Inference Logging¶

Database Schema¶

The database schema for the inference log should include tables for storing the following information:

Requests: Information about the inference requests, including the input data, model used, and timestamp.
Responses: Information about the inference responses, including the output data and timestamp.
Errors: Information about any errors that occurred during inference, including the error message and the response data.
Metadata: Additional metadata about the inference requests and responses.

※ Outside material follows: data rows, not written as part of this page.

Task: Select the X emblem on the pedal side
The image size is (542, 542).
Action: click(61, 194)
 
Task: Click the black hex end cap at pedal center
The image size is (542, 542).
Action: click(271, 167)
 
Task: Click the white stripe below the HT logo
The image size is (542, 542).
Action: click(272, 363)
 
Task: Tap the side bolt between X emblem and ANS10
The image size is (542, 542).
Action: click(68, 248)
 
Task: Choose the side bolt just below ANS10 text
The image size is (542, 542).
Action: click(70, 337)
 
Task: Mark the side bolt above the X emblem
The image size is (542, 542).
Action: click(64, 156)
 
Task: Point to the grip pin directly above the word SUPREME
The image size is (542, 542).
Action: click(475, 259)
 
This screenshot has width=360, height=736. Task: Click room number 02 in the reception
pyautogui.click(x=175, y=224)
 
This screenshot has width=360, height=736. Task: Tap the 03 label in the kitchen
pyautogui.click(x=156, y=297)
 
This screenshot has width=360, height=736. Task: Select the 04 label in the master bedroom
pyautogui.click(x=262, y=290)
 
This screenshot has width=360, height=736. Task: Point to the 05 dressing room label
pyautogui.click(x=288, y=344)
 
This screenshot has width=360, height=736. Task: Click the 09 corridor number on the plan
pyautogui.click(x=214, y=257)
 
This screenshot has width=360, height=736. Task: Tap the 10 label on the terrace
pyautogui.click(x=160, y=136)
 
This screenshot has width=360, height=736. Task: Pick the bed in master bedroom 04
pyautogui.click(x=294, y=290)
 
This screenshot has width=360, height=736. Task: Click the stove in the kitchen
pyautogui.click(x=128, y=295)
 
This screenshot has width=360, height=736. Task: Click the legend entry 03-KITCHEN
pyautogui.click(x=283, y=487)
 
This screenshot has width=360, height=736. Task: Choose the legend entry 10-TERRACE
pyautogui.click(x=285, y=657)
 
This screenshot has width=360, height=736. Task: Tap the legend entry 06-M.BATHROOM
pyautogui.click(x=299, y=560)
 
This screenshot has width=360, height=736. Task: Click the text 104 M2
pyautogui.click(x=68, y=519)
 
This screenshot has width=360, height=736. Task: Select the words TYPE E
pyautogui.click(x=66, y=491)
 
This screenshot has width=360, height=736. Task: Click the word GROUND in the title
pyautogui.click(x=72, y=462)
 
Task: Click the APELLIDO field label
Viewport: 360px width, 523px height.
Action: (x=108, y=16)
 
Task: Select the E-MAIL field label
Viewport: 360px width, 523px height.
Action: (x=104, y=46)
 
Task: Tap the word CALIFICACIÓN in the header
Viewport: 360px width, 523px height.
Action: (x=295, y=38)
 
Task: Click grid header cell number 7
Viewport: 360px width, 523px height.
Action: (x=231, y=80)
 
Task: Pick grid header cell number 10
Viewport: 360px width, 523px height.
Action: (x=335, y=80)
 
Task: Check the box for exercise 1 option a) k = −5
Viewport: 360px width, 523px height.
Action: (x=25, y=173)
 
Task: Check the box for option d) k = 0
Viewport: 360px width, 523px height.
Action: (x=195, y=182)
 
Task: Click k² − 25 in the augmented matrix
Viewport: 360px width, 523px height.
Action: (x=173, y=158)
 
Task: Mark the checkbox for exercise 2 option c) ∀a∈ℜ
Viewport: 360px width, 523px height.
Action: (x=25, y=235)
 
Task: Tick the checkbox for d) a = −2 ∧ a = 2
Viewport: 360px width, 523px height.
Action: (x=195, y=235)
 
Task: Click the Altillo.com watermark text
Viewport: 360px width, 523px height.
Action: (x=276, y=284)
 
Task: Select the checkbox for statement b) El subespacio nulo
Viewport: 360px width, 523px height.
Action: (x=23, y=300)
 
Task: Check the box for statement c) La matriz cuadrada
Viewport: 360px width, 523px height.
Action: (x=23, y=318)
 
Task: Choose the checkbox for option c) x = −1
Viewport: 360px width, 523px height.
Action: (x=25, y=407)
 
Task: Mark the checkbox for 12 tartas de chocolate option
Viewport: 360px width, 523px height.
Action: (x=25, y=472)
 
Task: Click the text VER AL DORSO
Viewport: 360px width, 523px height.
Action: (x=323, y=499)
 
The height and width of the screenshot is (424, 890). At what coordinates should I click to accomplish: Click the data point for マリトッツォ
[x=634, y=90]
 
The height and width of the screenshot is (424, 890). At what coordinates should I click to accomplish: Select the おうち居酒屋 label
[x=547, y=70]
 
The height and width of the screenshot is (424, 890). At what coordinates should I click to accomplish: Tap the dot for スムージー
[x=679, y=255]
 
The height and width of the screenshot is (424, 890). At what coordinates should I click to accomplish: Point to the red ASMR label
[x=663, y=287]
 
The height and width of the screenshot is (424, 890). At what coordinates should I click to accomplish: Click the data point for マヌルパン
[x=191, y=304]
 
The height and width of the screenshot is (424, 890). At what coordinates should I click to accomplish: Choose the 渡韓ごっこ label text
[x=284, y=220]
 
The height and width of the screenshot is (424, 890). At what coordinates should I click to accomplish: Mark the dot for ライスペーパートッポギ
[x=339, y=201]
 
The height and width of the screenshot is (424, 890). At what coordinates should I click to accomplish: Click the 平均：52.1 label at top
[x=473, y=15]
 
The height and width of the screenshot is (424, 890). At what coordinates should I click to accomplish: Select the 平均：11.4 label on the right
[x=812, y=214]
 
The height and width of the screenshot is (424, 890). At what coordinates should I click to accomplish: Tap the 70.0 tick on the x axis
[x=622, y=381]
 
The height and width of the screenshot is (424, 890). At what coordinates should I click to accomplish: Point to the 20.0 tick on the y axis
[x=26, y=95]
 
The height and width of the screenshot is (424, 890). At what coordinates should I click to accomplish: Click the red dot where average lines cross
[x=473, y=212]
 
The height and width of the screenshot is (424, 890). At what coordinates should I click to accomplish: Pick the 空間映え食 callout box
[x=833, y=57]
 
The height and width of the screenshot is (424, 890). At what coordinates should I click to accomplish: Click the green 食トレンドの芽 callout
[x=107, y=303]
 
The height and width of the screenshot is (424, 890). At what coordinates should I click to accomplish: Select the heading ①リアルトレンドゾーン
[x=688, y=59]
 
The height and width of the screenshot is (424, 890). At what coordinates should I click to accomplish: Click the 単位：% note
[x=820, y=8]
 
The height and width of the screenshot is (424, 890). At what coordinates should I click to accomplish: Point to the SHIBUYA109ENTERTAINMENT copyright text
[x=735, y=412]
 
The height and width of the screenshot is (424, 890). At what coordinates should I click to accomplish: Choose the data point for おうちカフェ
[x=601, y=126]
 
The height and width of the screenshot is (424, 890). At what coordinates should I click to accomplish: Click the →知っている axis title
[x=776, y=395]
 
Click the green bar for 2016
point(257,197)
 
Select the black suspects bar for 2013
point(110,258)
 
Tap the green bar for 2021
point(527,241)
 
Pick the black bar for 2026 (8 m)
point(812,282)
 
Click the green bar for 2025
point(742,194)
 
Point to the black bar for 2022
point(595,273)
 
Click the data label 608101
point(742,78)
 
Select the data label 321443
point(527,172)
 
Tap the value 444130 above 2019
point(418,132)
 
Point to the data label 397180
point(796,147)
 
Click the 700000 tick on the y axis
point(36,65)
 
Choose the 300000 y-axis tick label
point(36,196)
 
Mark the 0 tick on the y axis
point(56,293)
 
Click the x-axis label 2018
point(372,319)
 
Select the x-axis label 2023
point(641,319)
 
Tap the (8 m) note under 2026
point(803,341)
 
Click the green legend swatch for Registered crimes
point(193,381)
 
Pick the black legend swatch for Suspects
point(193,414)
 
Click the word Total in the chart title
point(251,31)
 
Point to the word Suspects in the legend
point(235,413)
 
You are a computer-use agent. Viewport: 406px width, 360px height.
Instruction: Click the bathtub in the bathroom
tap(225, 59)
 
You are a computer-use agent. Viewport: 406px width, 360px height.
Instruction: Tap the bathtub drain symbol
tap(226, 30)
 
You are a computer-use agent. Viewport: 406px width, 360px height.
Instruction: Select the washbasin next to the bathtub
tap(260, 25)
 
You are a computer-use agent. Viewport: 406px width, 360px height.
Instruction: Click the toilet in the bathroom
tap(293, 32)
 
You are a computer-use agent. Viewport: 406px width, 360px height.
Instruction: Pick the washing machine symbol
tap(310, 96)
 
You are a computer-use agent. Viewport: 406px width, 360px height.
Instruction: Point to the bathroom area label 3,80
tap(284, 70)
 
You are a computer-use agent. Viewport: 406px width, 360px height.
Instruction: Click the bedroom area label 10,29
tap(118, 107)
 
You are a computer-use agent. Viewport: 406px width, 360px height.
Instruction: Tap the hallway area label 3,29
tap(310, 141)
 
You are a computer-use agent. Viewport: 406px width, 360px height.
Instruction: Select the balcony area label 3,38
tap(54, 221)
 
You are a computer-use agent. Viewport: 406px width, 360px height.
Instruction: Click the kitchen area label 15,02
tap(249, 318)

In order to allow for a variety of data types and structures, the input and output data should be stored as JSON or JSONB fields. The data types from the standardized Open Inference Protocol v2 REST API specification can be used as a reference for the structure of the input and output data. Using a standardized data structure will make it easier to integrate the inference log with other components of the AI system, such as the model performance monitoring component.

erDiagram
    REQUESTS {
        TEXT id PK
        TIMESTAMPTZ timestamp
        JSONB parameters
        JSONB inputs
        JSONB outputs
        JSONB raw_request
    }

    RESPONSES {
        TEXT id PK, FK
        TEXT model_name
        TEXT model_version
        TIMESTAMPTZ timestamp
        JSONB parameters
        JSONB outputs
        JSONB raw_response
    }

    ERRORS {
        TEXT id PK, FK
        TEXT error
        JSONB response
    }

    METADATA {
        TEXT id PK, FK
        JSONB metadata
    }

    REQUESTS ||--|| RESPONSES : "has"
    REQUESTS ||--|| ERRORS : "has"
    REQUESTS ||--|| METADATA : "has"

Choose a database or storage solution that supports the required data structure and provides the necessary performance and scalability characteristics for the AI system's workload. Additionally, consider the data retention requirements of Art. 19 and the need for data protection and privacy (e.g., interactions with GDPR) when selecting a log storage solution.

FastAPI Application Middleware¶

In order to ensure that all inference requests are automatically logged, the inference log should be implemented as a middleware component in the AI system's application code.

The middleware should intercept all incoming inference requests, log the relevant data, and then pass the request on to the model (inference server) for processing.

When using the FastAPI, the inference log can be injected as a dependency into the application's route handlers or other dependencies. By further encapsulating the interface to the model itself in another dependency, the inference log can be easily integrated into the application's request handling pipeline.

flowchart TD
    A[Route Handler] --> B[Model Inference Dependency] --> C[Inference Log Dependency]